Texto proporcionado
________

Por Richard M. Reinsch II. El artículo Francisco, ¿el papa del progreso? fue publicado originalmente por Law & Liberty.
Al comenzar su papado, el argentino Jorge Bergoglio SJ, conocido en el mundo como el Papa Francisco, indicó que lideraría una rehabilitación humanitaria-democrática de la Iglesia católica mientras seguía pastoreando a su rebaño hacia el futuro. Aunque su compromiso expresaba muchas políticas y políticas progresistas de izquierdas, también informaba de su responsabilidad principal, y sesgaba la forma en que entendía su papel como guardián de los juicios de la Iglesia sobre la fe y la moral.
A lo largo de su pontificado, el Papa Francisco siguió haciendo gala de un sentimentalismo autoelevador arraigado en normas cósmicas de justicia y lo aplicó a distintos problemas mundiales que consideraba cruciales, como la inmigración ilegal, el cambio climático o la desigualdad económica. Se veía a sí mismo como un Papa del futuro, mostrando a la Iglesia cómo estar a la altura de los tiempos. En cambio, su legado ya parece pasado de moda.
Inmigración
Uno de los primeros episodios llama la atención por cómo el Papa Francisco malinterpretó la responsabilidad del Estado, la legitimidad democrática, el Estado de derecho y la necesidad de límites en la toma de decisiones políticas. Lo hizo identificando la justicia con el humanitarismo moralista, como ilustra su primer viaje fuera de Roma tras convertirse en Papa a la comunidad insular italiana de Lampedusa en 2013. Lampedusa se había convertido en el punto de desembarco de muchos inmigrantes procedentes de África y partes de Oriente Medio que buscaban llegar a Italia y otros destinos europeos. La pequeña isla, de unos 6.000 habitantes, había recibido casi 8.000 migrantes solo ese año.

________

Instrucciones
a. Copia sin cambiar nada el tramo del texto sobre el papa Francisco que va desde "A lo largo de" hasta "pasado de moda.".
b. Continúa el texto sobre el papa Francisco a partir de donde se queda.
Para esto no hace falta usar los datos que vienen después.

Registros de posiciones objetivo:
________

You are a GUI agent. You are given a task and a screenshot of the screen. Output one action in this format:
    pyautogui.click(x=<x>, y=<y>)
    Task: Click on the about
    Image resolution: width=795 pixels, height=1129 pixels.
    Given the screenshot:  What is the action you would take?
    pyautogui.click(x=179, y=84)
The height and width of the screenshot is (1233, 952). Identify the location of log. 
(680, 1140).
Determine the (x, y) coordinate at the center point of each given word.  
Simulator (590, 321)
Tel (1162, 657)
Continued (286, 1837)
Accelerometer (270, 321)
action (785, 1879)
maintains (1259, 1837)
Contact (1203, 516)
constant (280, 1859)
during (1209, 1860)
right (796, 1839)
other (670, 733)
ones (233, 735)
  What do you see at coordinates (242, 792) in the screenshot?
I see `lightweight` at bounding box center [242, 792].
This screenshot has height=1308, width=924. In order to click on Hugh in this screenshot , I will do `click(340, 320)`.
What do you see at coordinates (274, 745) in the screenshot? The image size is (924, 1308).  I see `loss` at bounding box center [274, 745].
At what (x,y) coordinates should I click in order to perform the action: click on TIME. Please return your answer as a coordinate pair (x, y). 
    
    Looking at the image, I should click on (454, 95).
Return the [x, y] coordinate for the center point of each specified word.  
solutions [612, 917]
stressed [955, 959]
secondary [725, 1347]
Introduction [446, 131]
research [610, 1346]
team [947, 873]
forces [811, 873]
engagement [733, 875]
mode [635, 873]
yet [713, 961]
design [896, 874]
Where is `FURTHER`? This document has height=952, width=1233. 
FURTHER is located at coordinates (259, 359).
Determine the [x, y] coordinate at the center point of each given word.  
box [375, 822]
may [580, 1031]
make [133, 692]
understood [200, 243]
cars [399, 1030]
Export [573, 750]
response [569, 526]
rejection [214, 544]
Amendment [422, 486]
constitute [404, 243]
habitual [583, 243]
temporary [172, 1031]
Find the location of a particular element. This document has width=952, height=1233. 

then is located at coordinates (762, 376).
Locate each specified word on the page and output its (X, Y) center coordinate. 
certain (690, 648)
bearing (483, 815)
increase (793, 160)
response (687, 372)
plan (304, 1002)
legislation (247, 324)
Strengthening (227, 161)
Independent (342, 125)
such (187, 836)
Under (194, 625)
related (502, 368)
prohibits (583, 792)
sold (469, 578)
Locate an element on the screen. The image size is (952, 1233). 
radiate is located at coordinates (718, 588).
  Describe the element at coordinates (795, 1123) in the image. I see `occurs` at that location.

________

Respuestas del ejercicio
a.
A lo largo de su pontificado, el Papa Francisco siguió haciendo gala de un sentimentalismo autoelevador arraigado en normas cósmicas de justicia y lo aplicó a distintos problemas mundiales que consideraba cruciales, como la inmigración ilegal, el cambio climático o la desigualdad económica. Se veía a sí mismo como un Papa del futuro, mostrando a la Iglesia cómo estar a la altura de los tiempos. En cambio, su legado ya parece pasado de moda.

b.
Las travesías fueron peligrosas, y miles de migrantes se ahogaron en el mar Mediterráneo, lo que debería haber sido desalentado por las autoridades públicas europeas, incluida la Unión Europea.
El Papa Francisco prestó su voz a esta tragedia. Anunció sumariamente a los habitantes de Lampedusa que la muerte de los migrantes se debía principalmente a la indiferencia de Europa: «¿Quién es responsable de la sangre de estos hermanos y hermanas?». preguntó. «¡Nadie!», respondió, y luego continuó: «Cada uno de nosotros responde: no he sido yo, yo no estaba aquí, ha sido otro». También arremetió contra los ciudadanos de Lampedusa, muchos de ellos católicos, que ni siquiera merecían su sensibilidad pastoral, a pesar de que eran los que estaban soportando directamente los costes de la invasión de migrantes, que más que duplicaba su población. Francisco también culpó a las fuerzas globales del capitalismo, que, según afirmó, hicieron necesario que estos inmigrantes abandonaran sus hogares y pueblos para venir a Europa. Francisco lanzó estas consignas ideológicas con temerario abandono.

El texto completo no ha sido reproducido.